Not knowing that Mae has left town, Kitty goes to her office to apologize. While there, she meets Mae's socially awkward client Mr. Johannson, who needs relationship help. Doberman, who is also seeking Mae, tells Kitty how badly she had hurt Mae. Before she can leave Mae's office, Kitty meets attractive and wealthy Canadian bachelor Dan Chancellor and schemes to pair him with Mae.
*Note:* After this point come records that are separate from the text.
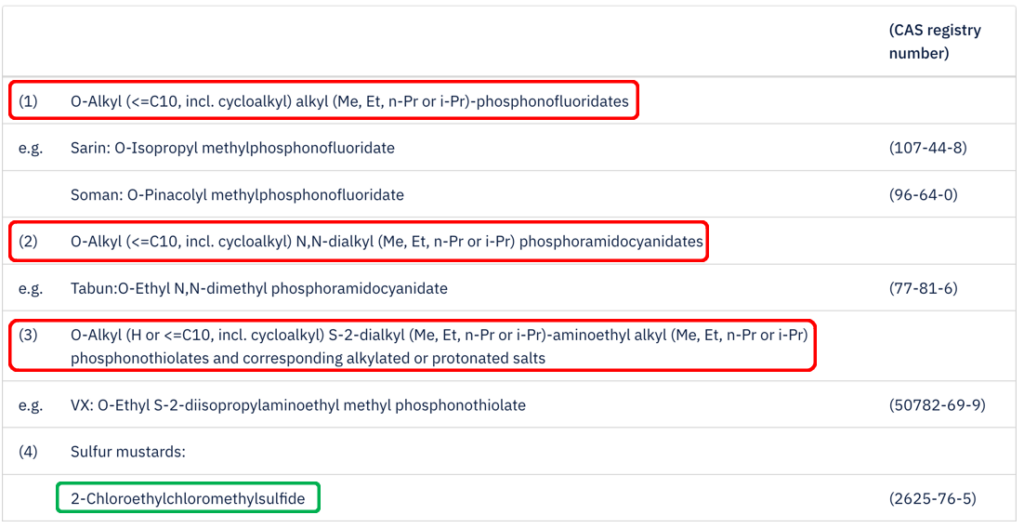This screenshot has width=1024, height=528.
Task: Click the row number (1) label
Action: [28, 101]
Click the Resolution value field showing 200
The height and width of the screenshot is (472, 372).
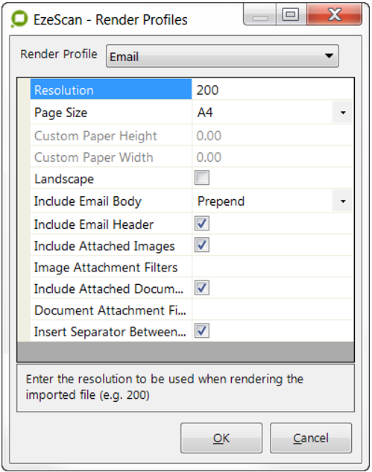click(272, 90)
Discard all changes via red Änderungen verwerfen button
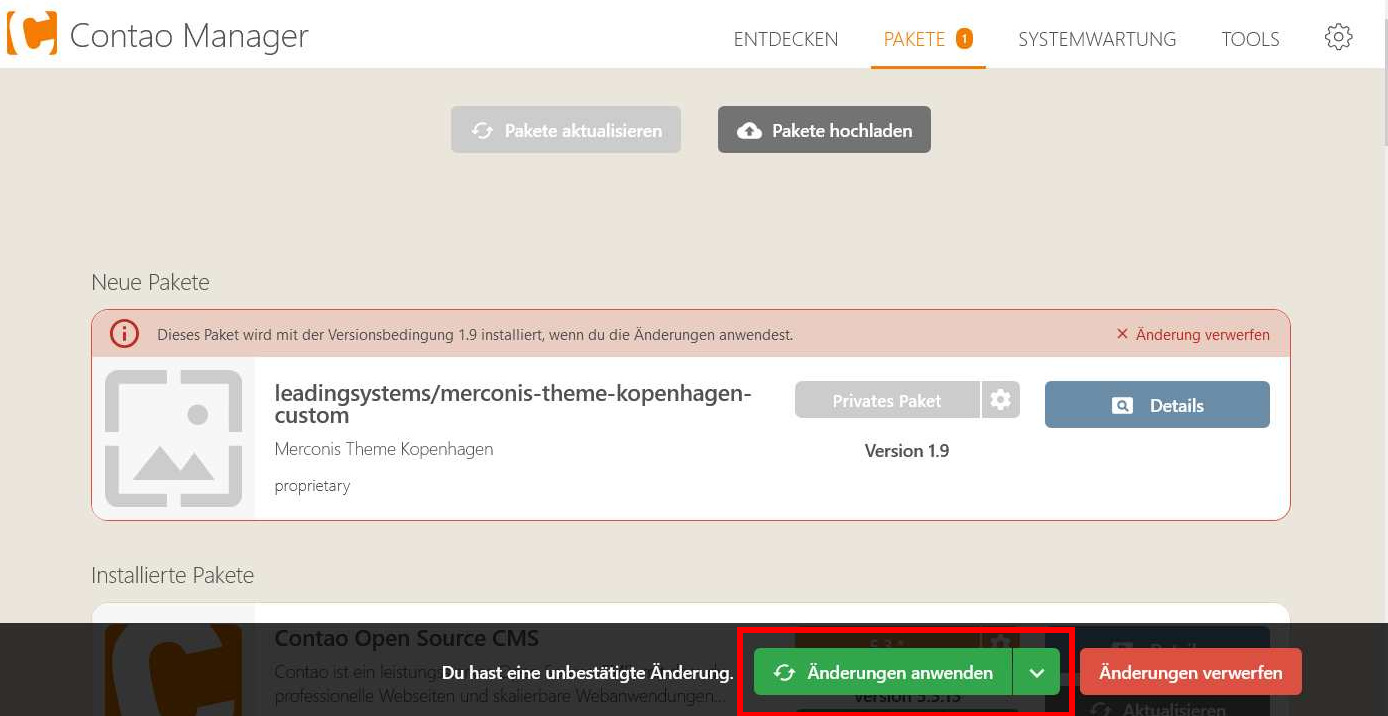This screenshot has height=716, width=1388. pyautogui.click(x=1190, y=673)
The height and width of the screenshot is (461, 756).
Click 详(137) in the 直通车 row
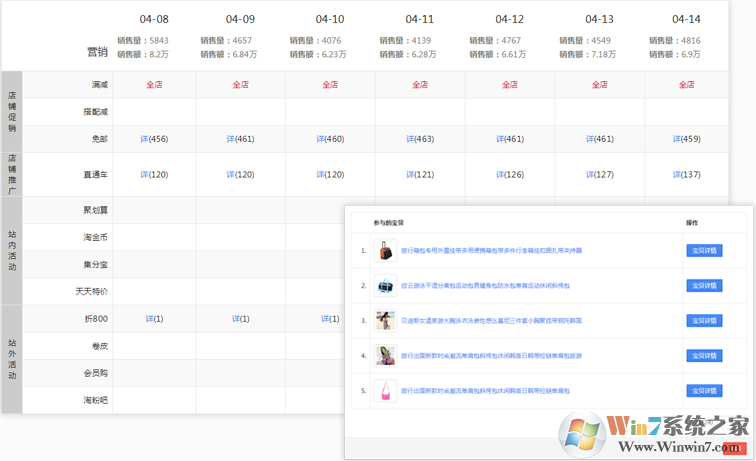coord(686,175)
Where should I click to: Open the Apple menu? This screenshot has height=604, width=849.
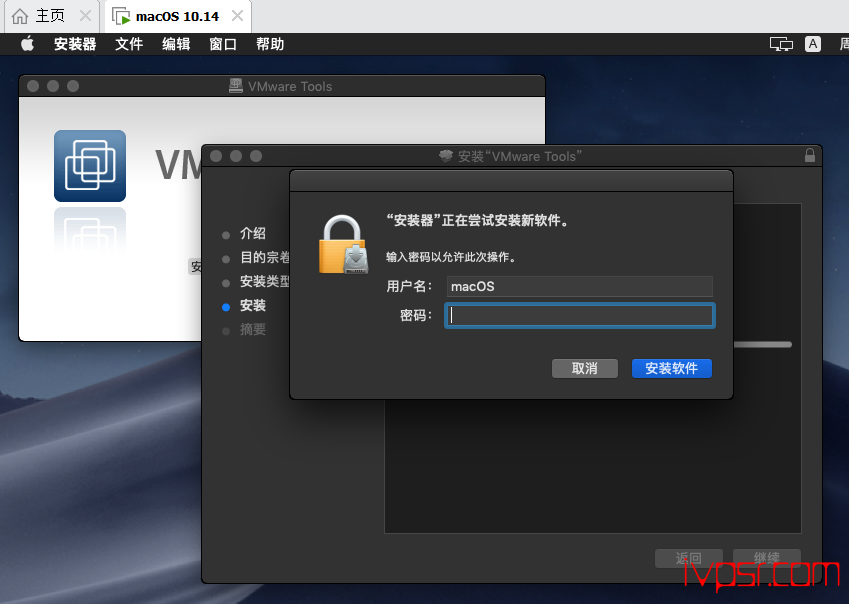point(27,44)
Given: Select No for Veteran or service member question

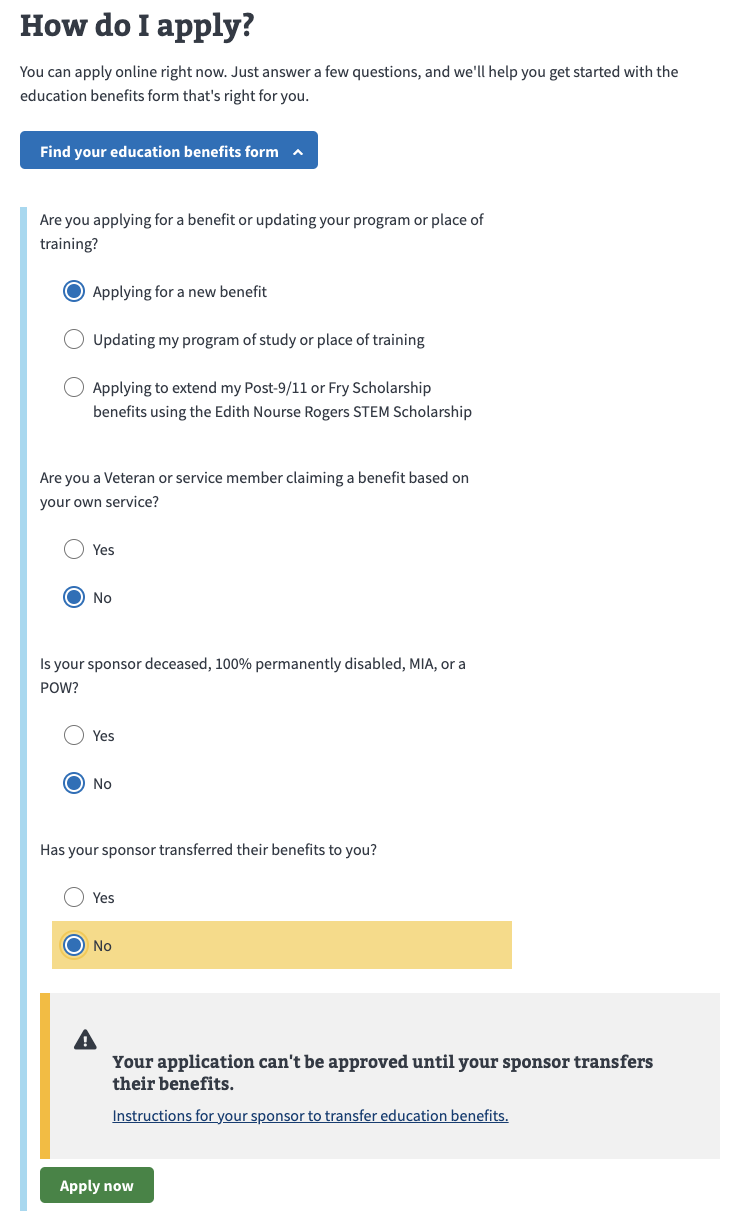Looking at the screenshot, I should 73,597.
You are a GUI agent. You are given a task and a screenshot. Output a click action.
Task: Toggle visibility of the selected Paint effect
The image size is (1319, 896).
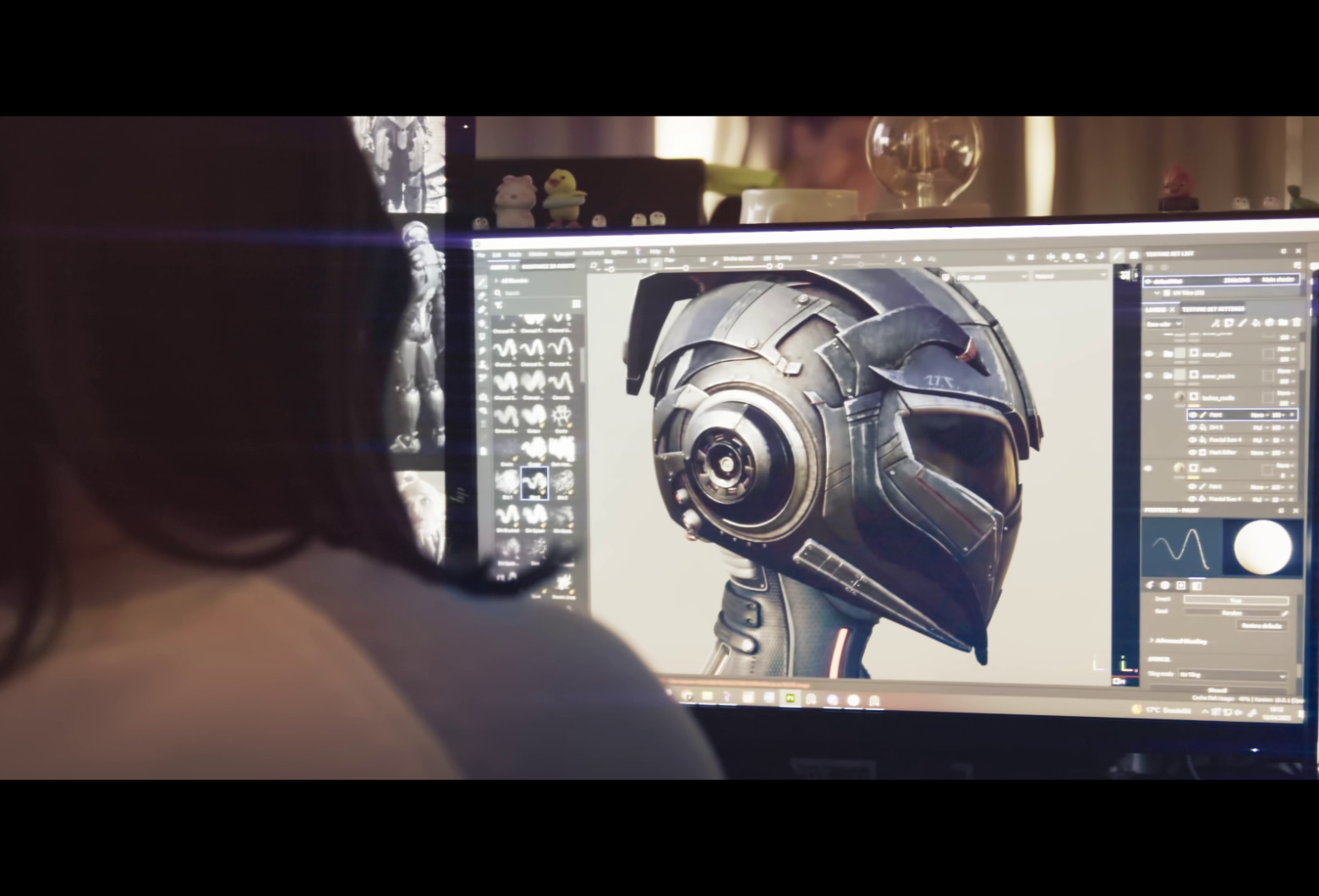(x=1192, y=415)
When Mae returns, she meets Dan and a romance begins. She reconciles with Kitty but learns that meeting Dan was Kitty's attempt at matchmaking. Mae realizes that she will never be lonely as long as she has people to help, but she would be very lonely stuck with Dan in Canada. Mae then realizes that Emmy would be a natural match for Dan and plots to bring them together. Matt and Kitty reunite and plan to marry. At Mae's office, Doberman offers himself as a suitor as they play pinochle.

==Cast==
- Jeanne Crain as Kitty Bennett
- Scott Brady as Matt Hornbeck
- Thelma Ritter as Mae Swasey
- Zero Mostel as George Wixted
- Michael O'Shea as Doberman
- Helen Ford as Emmy Swasey
- Frank Fontaine as Hjalmer Johannson
- Dennie Moore as Bea Gingras
- John Alexander as Mr. Perry
- Jay C. Flippen as Dan Chancellor
- Nancy Kulp as Hazel Gingras
- Kathryn Card as Mrs. Kuschner
- Maudie Prickett as Delia Seaton
- Ken Christy as Mr. Kuschner
- Shirley Mills as Ina Kuschner

==Production==
Screenwriter Walter Reisch later said: "[The film] worked like a million dollars. Fox production head Darryl Zanuck loved the picture so much that I don't think he eliminated one frame. I don't remember one marginal note in a script of 140 pages. We came in on budget, and Cukor's work was lovely, sensitive. We had a big success, and the reason The Model and the Marriage Broker didn't score an even bigger success was because it came just at the start of the age of CinemaScope and color, and that story certainly did not lend itself to CinemaScope and color. It was very intimate ... But when it was finished ... Zanuck was so involved in CinemaScope and had put so much money and publicity into CinemaScope that he simply treated this picture as a stepchild."

==Reception==
In a contemporary review for The New York Times, critic Bosley Crowther wrote:

There is nothing particularly funny, so far as this reviewer can see, about a clumsy, unfortunate person who has to operate through a frankly commercial match-maker to find someone to wed. Such misfits, in our estimation, are less humorous than just plain sad. And that is why ·our enthusiasm ... is less than it might well be if there weren't so much emphasis on such persons at the outset of this film. ... Mr. Brackett and his coauthors are no slouches with the funny words. They have written some truly sparkling dialogue for Miss Ritter and the rest. ... But, as usual, it is Miss Ritter who runs away with the show, particularly when she is able to get free of the undertow. Her wised-up air, her cynicism disguising a heart of gold, her barrel-house voice, her sudden radiance have never been better employed. If all of this well-intended picture were as good as it finally gets, it would be—Well what's l the use of dreaming? It's a pleasure, in short, withal.
Critic Edwin Schallert of the Los Angeles Times wrote: "Were it not for somewhat dilatory approach to a slight story, The Model and the Marriage Broker might have arrived on the screen with a brighter aspect than it offers. Not that this film is negligible as a humorous excursion, but it is long drawn out for its subject, and too fitful in its humor. The Model and the Marriage Broker is designed for laughs, which should justify its popular acceptance, even though it is not wholly satisfying."